__Written task__
Can you rewrite the items from the line containing "This screenshot has width=800, height=600." through the end of the items, both included, replacing "Find the location of" with "Locate" and leaving everything else unchanged? Omit the pictures from your answer.
==============================
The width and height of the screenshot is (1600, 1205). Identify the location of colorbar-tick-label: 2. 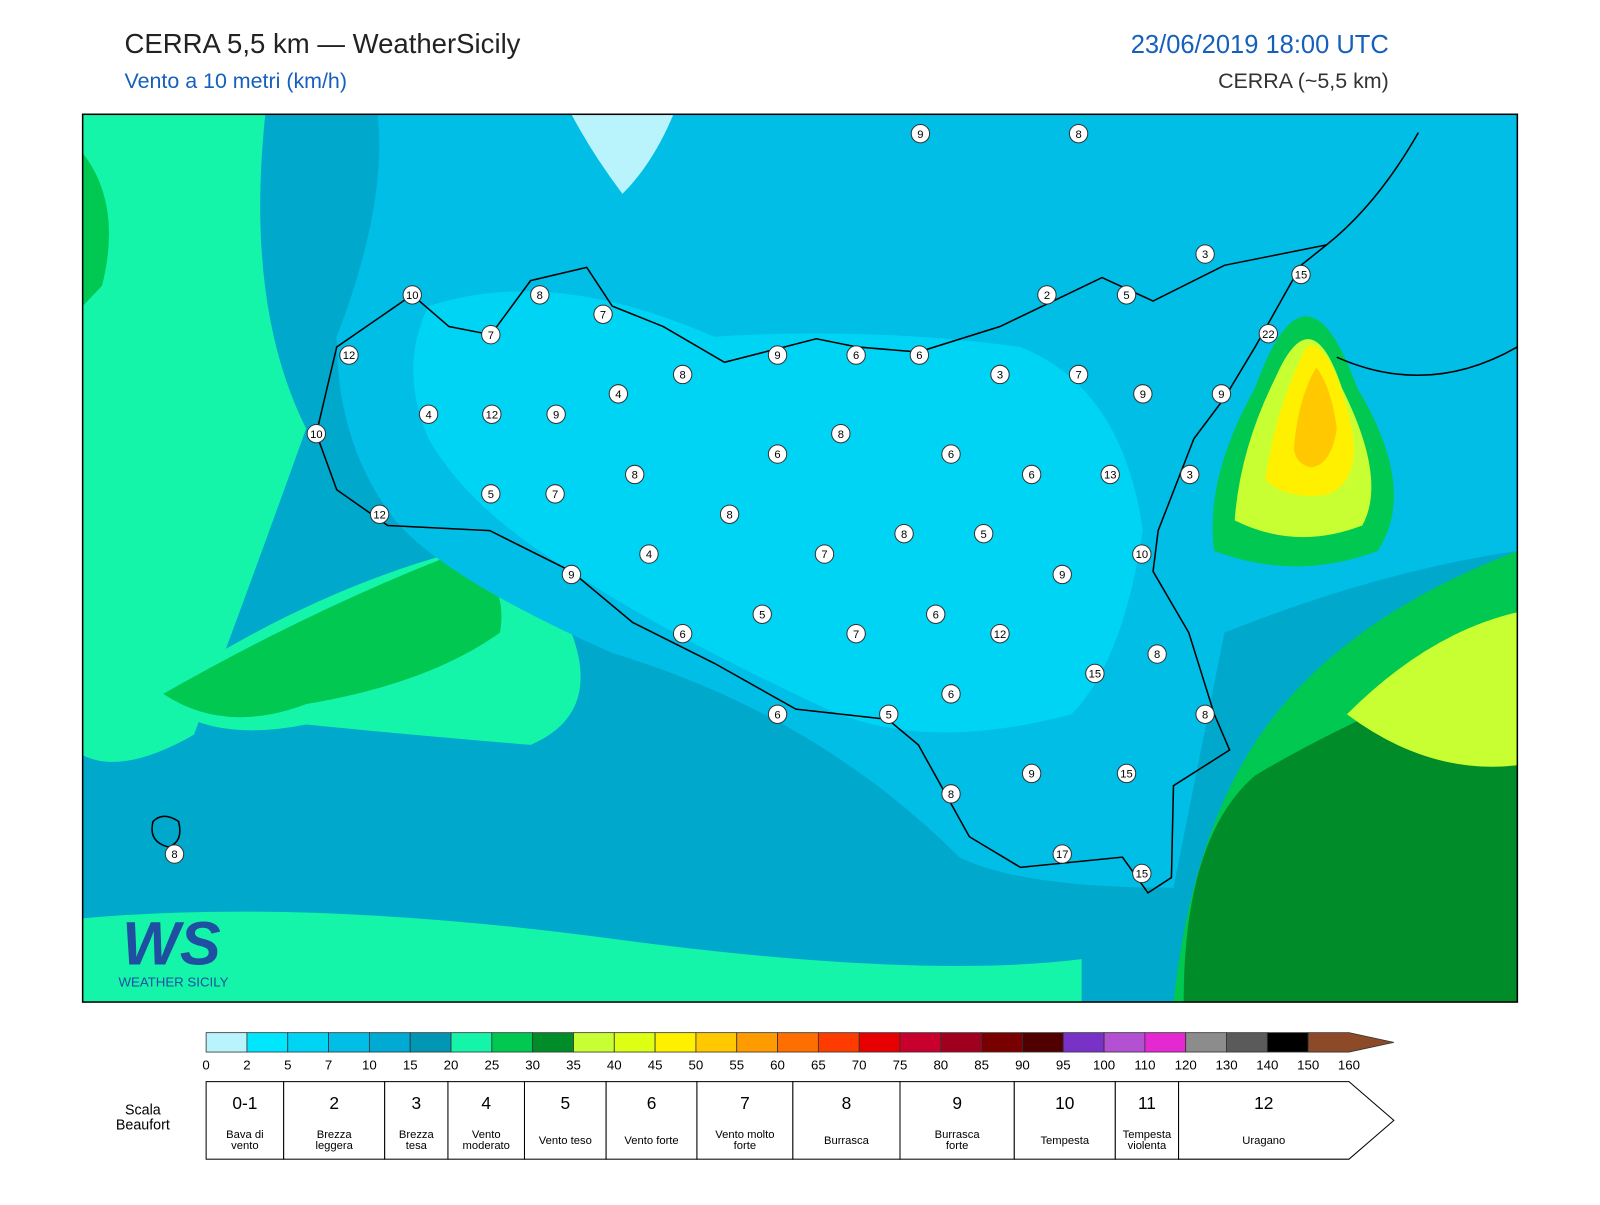
(246, 1064).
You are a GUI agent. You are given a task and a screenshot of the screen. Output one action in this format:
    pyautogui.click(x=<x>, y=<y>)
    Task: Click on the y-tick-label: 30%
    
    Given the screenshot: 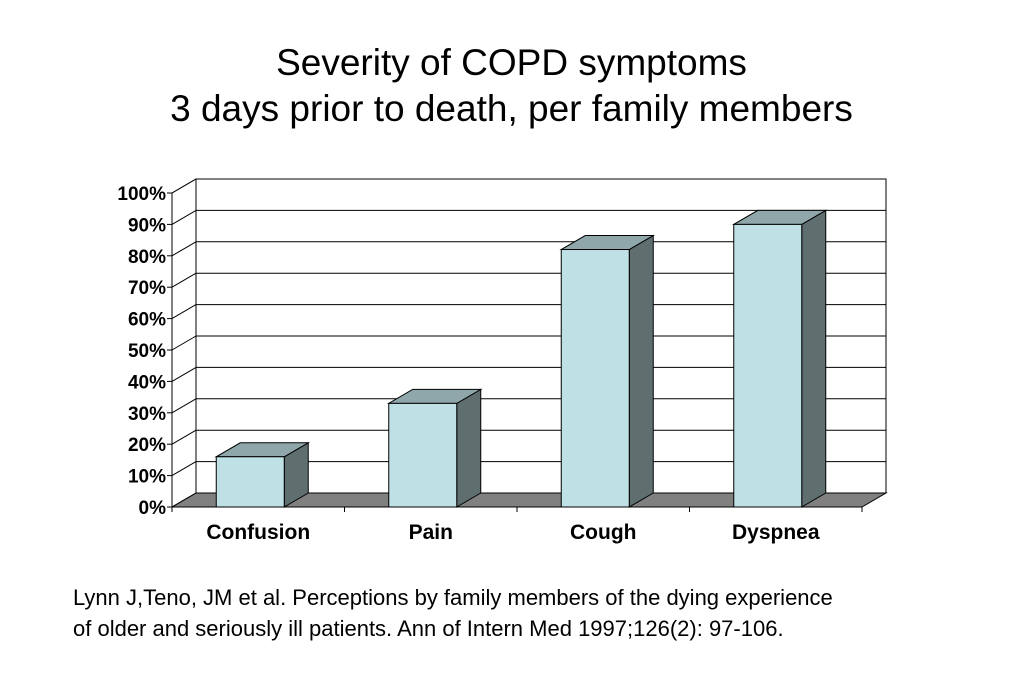 What is the action you would take?
    pyautogui.click(x=147, y=414)
    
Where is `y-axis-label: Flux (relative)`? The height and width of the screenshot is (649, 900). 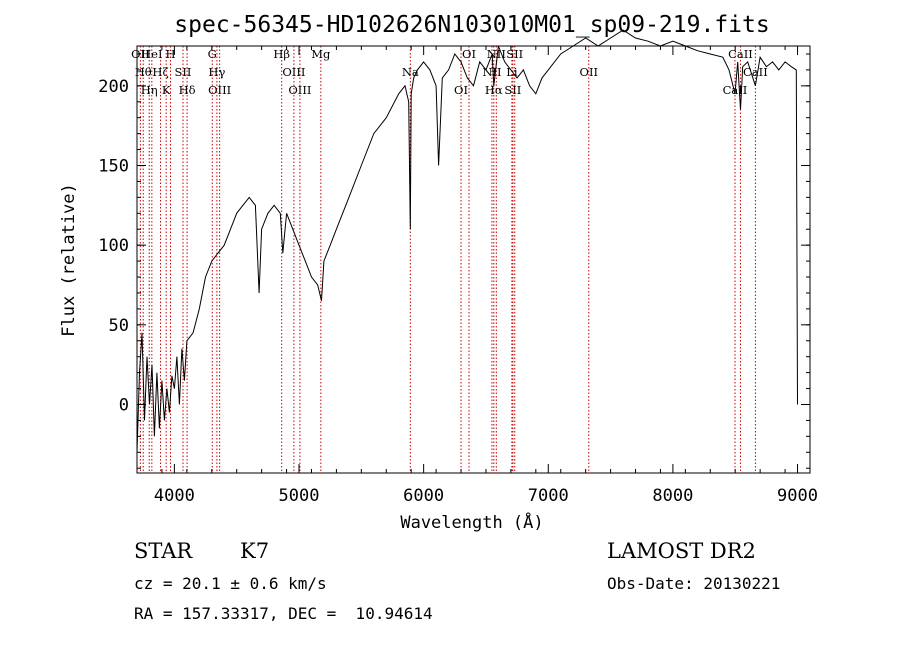 y-axis-label: Flux (relative) is located at coordinates (69, 260).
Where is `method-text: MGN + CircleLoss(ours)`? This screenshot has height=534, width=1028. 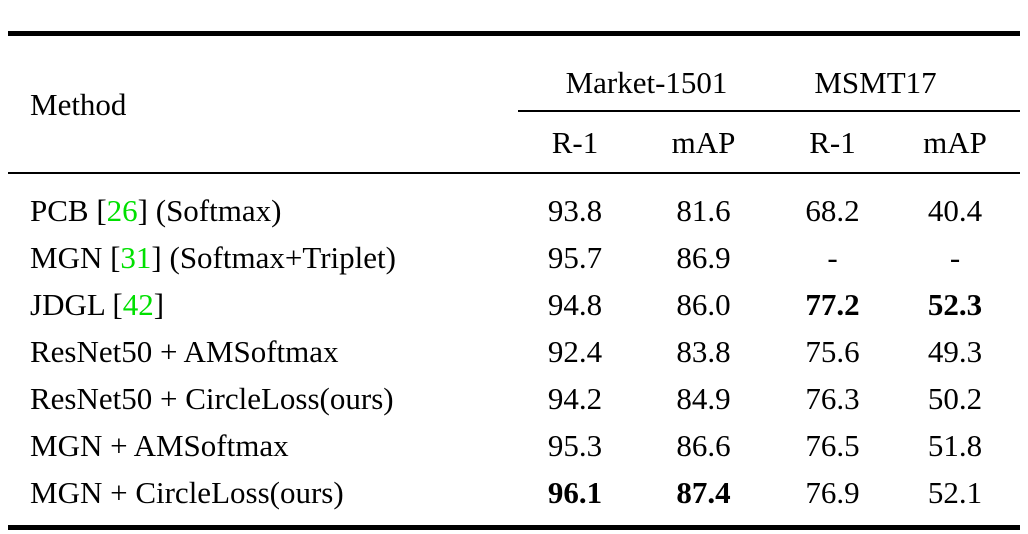 method-text: MGN + CircleLoss(ours) is located at coordinates (187, 492).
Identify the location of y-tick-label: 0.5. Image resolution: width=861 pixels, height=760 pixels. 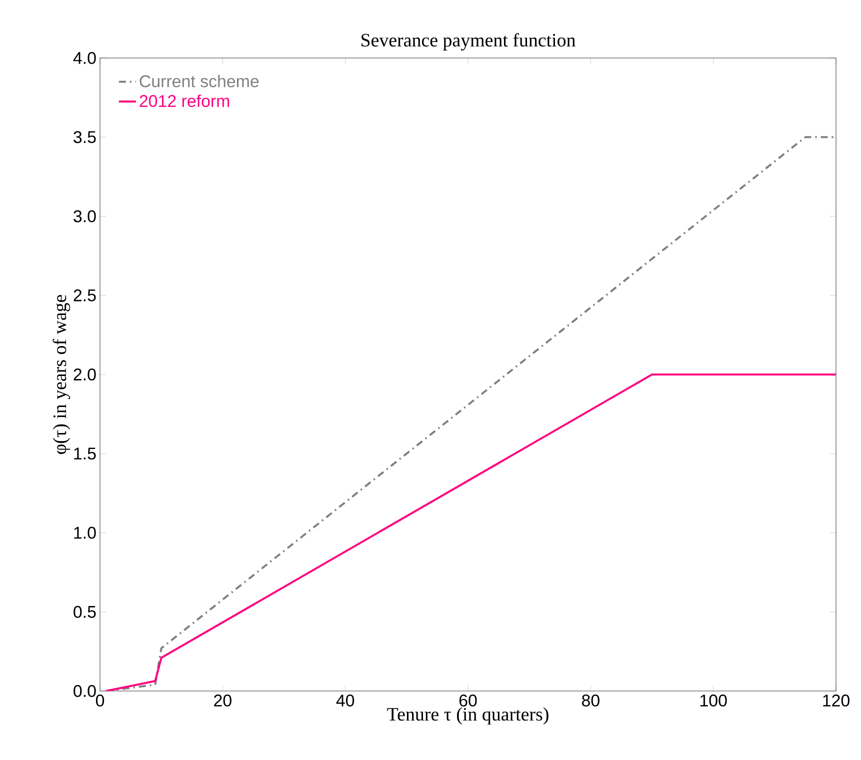
(85, 612).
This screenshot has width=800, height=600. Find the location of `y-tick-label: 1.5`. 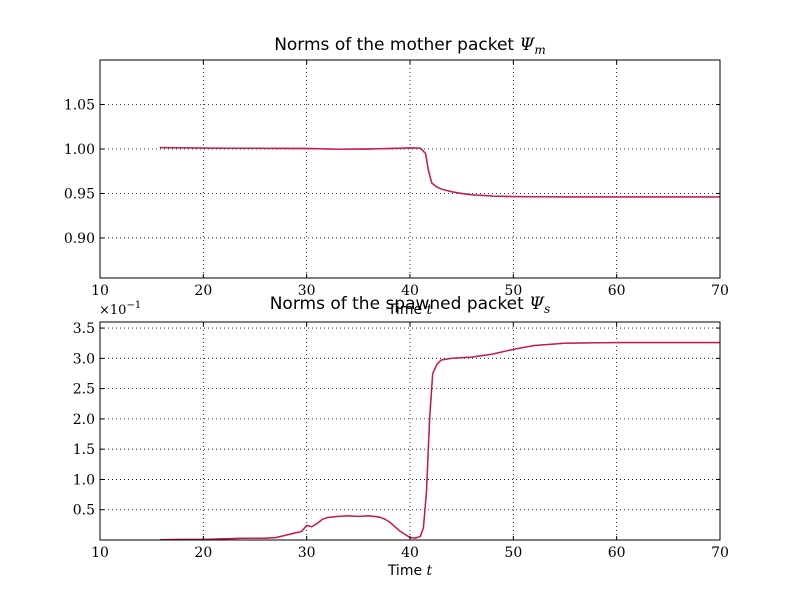

y-tick-label: 1.5 is located at coordinates (84, 450).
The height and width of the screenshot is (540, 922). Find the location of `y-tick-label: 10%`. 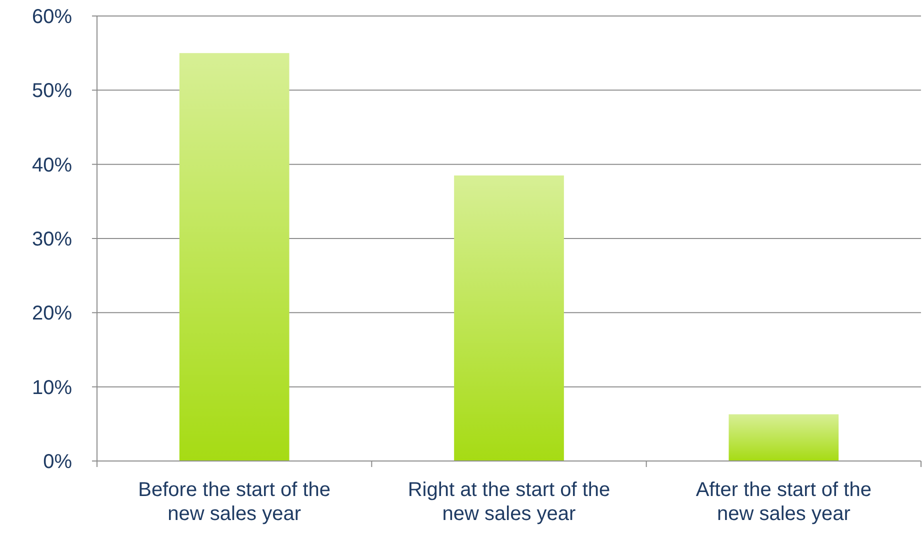

y-tick-label: 10% is located at coordinates (52, 388).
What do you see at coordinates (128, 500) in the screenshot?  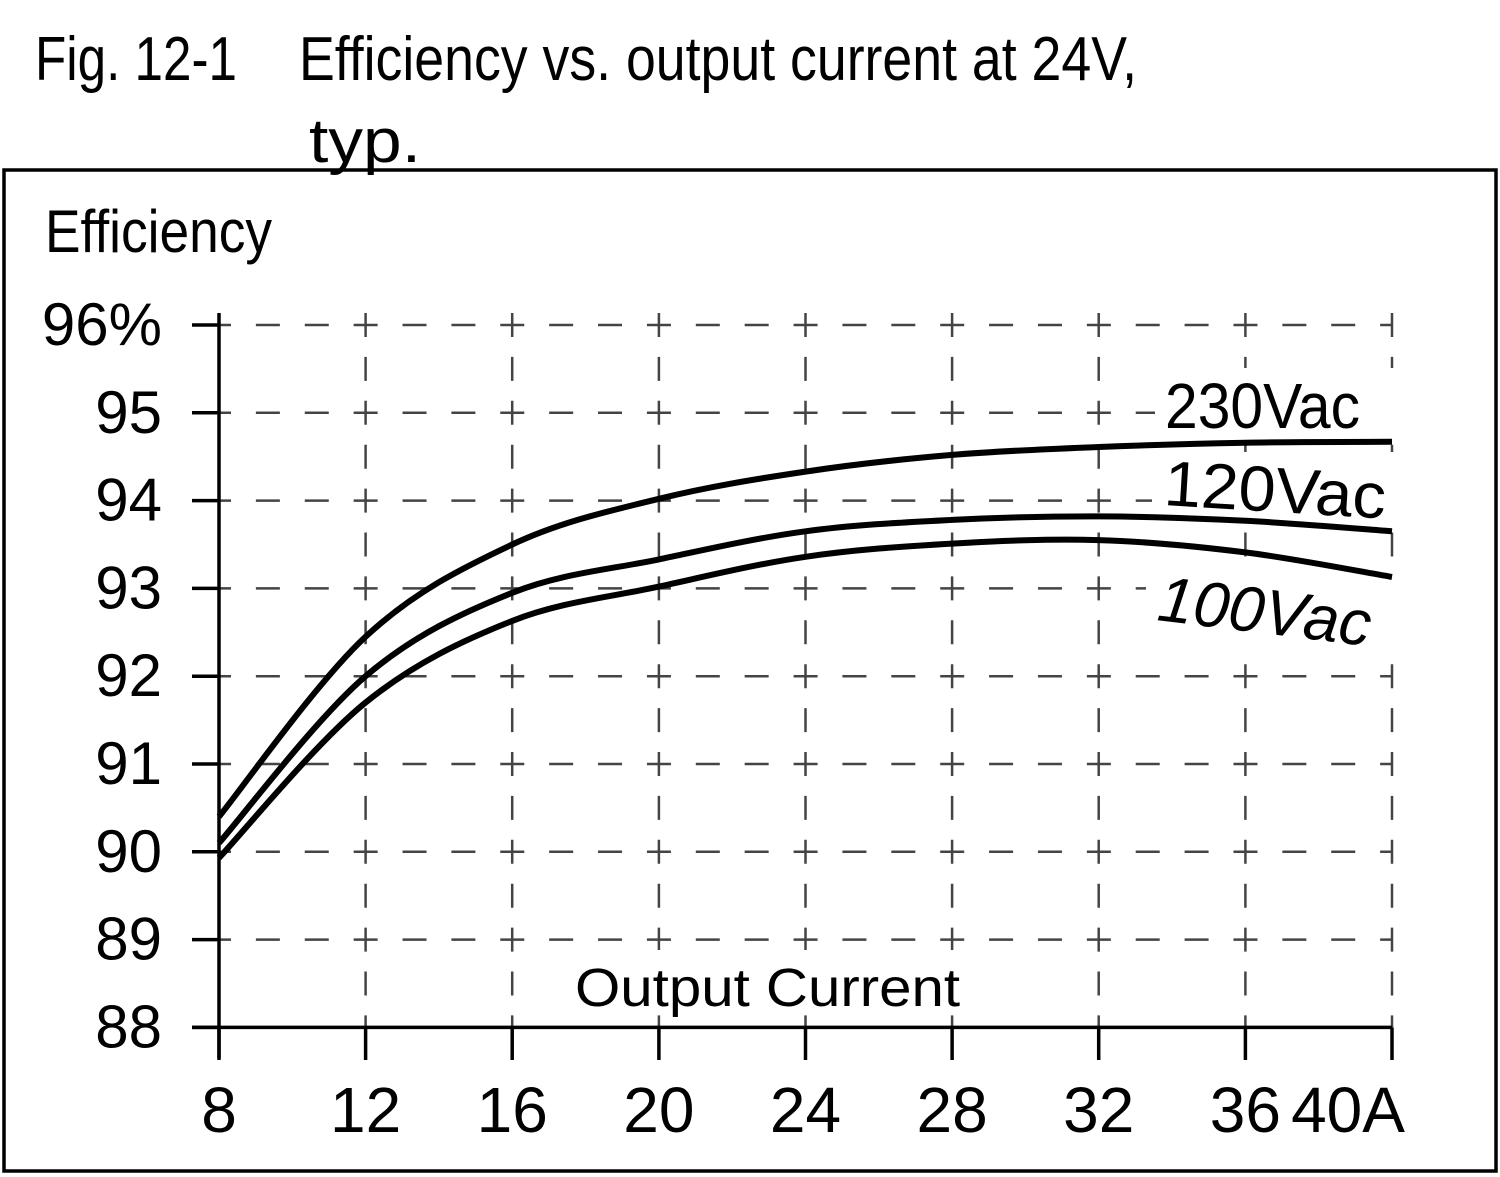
==============================
__Solution to the exercise__
This screenshot has width=800, height=600. Locate `y-tick-label: 1.5`. 

y-tick-label: 1.5 is located at coordinates (84, 450).
The height and width of the screenshot is (540, 922). Locate `y-tick-label: 10%`. 

y-tick-label: 10% is located at coordinates (52, 388).
What do you see at coordinates (128, 500) in the screenshot?  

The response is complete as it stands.